"Gone With The Wind" Is Published
Gone with the Wind is a romantic drama and the only novel written by Margaret Mitchell.
It is set in Jonesboro and Atlanta, Georgia during the American Civil War and Reconstruction. and follows the life of Scarlett O'Hara, the daughter of an Irish immigrant plantation owner.
The novel won the 1937 Pulitzer Prize and was adapted into an Academy Award-winning 1939 film of the same name. It was also adapted during the 1970s into a stage musical Scarlett; there is also a 2008 new musical stage adaptation in London's West End titled Gone With The Wind. It is the only novel by Mitchell published during her lifetime, and it took her seven years to write it and a further eight months to check the thousands of historical and social references. The novel is one of the most popular books of all time, selling more than 30 million copies (see list of best-selling books). Over the years, the novel has also been analyzed for its symbolism and treatment of mythological archetypes.

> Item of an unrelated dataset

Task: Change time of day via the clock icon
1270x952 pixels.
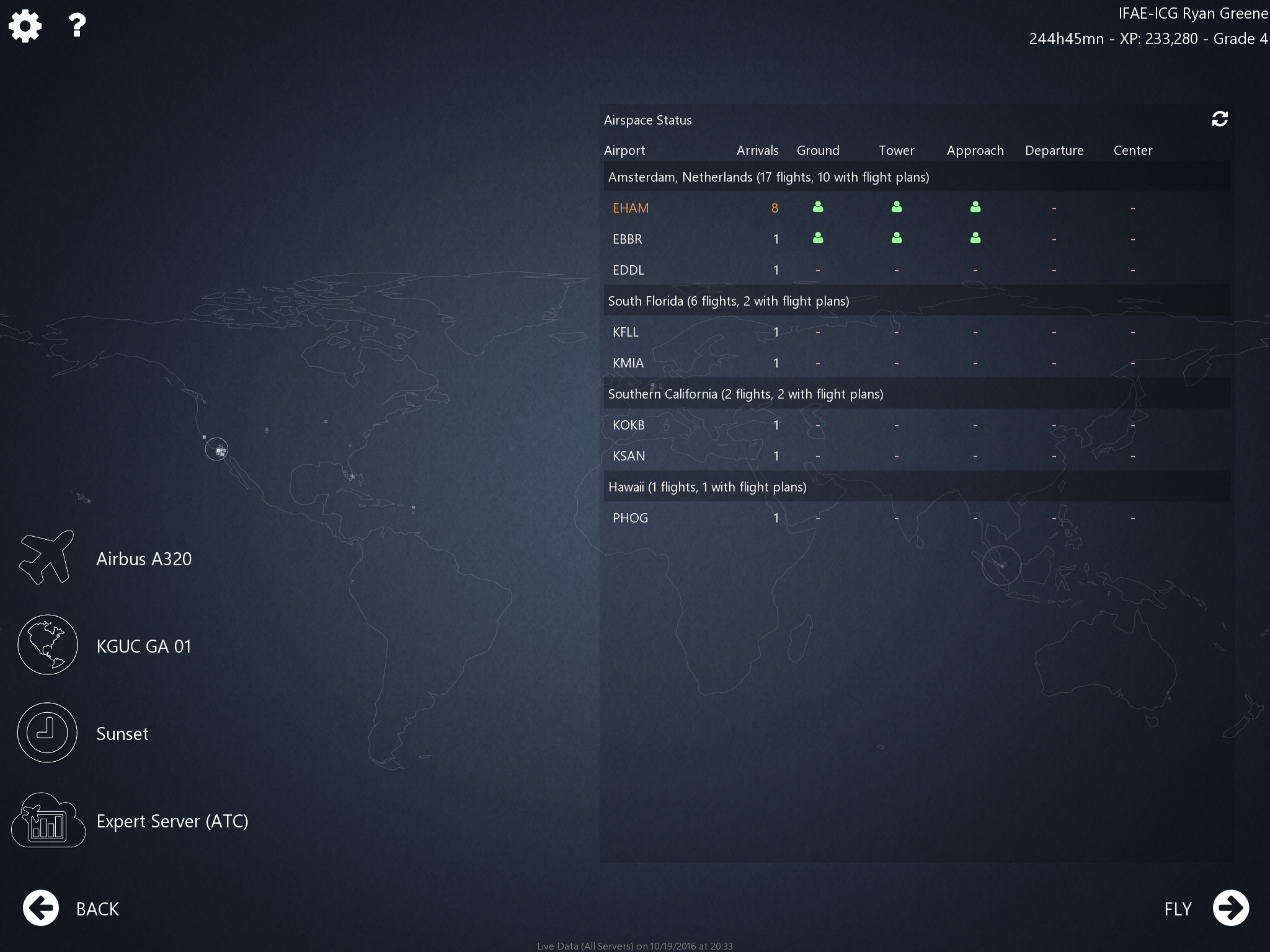Action: (47, 733)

Time magazine included the novel in its TIME 100 Best English-language Novels from 1923 to 2005.
The title is taken from the first line of the third stanza of the poem Non Sum Qualis eram Bonae Sub Regno Cynarae by Ernest Dowson: "I have forgot much, Cynara! gone with the wind." The novel's protagonist. Scarlett O'Hara, also uses the title phrase in a line in the book: when her home area is overtaken by the Yankees, she wonders to herself if her home, a plantation called Tara, is still standing, or if it was "also gone with the wind which had swept through Georgia". More generally, the title has been interpreted as referring to the entire way of life of the antebellum South as having "Gone with the Wind". The prologue of the movie refers to the old way of life in the South as "gone with the wind."
The book was almost titled quoting the end line in the book, "Tomorrow is another day"; but the publisher at the time noted there were several books close to the same title, so she was asked to find another title, and "Gone with the Wind" was chosen.